Elizabeth Warren Asks New Treasury Secretary If He'll Be As Bad On Big Banks As The Old One (VIDEO)

Elizabeth Warren Wants To Know If The New Treasury Secretary Will Be As Bad As The Old One

Sen. Elizabeth Warren (D-Mass.) grilled Treasury Secretary Jack Lew at a Senate Banking, Housing and Urban Affairs Committee hearing on Tuesday, pressing him for concrete answers on whether the department would continue his predecessor's policy of rejecting steps to break up big banks.

Warren began by speaking about a string of scandals that emerged as a result of the continued existence of "too big to fail banks." Despite this evidence and the fact that many officials have admitted the dangers to the economic system posed by big banks, Warren noted that various members of President Barack Obama's administration have appeared unwilling to prescribe concrete measures to address them. She then pointed specifically to a quote from a Treasury official during former Treasury Secretary Tim Geithner's tenure that suggested the department had been instrumental in scuttling an earlier bipartisan amendment that would have enacted restrictions on "too big to fail."

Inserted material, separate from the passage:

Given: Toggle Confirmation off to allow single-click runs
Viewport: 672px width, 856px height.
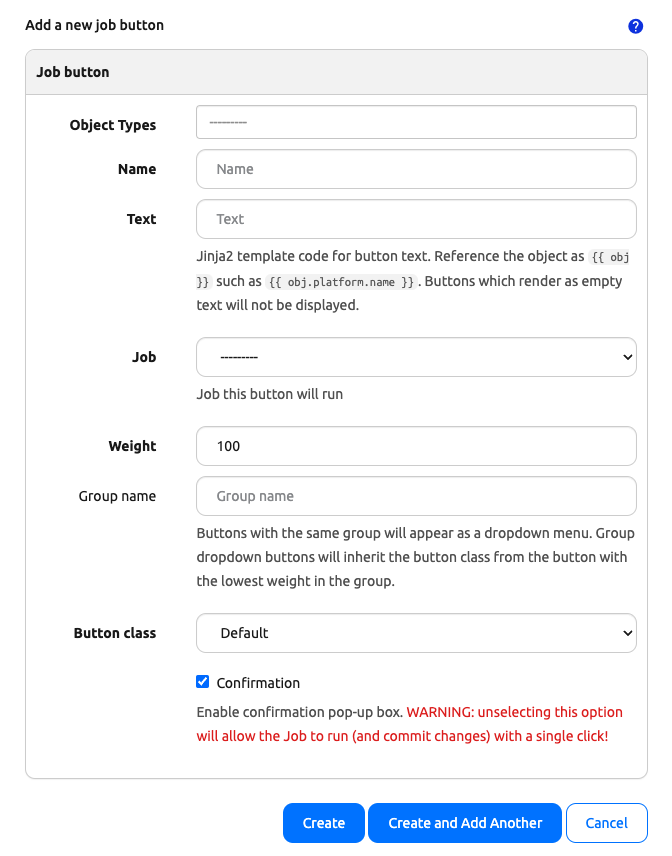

"The question I want to ask now is, has Treasury Department's position changed, or are you still opposed to capping the size of the largest financial institutions?" Warren asked.

Lew and Warren then went back and forth over what steps the Treasury Department -- which Lew maintained was intent on "ending too big to fail" -- would actually take to reach that goal. Apparently unsatisfied with Lew's responses to questions about the rapid concentration of wealth within the big banks, Warren rephrased her query.

"How big do the biggest banks have to get before we consider breaking them up?" Warren asked. "They're 30 percent bigger now than they were five years ago. Do they have to double in size, triple in size, quadruple in size before we talk about breaking up the biggest financial institutions?"

Lew went on to maintain that "too big to fail" was an "unacceptable" policy, but suggested that a direct measure to address the issue wasn't necessary yet, in part because certain mechanisms implemented in Dodd-Frank were helping the Treasury Department more effectively regulate big banks.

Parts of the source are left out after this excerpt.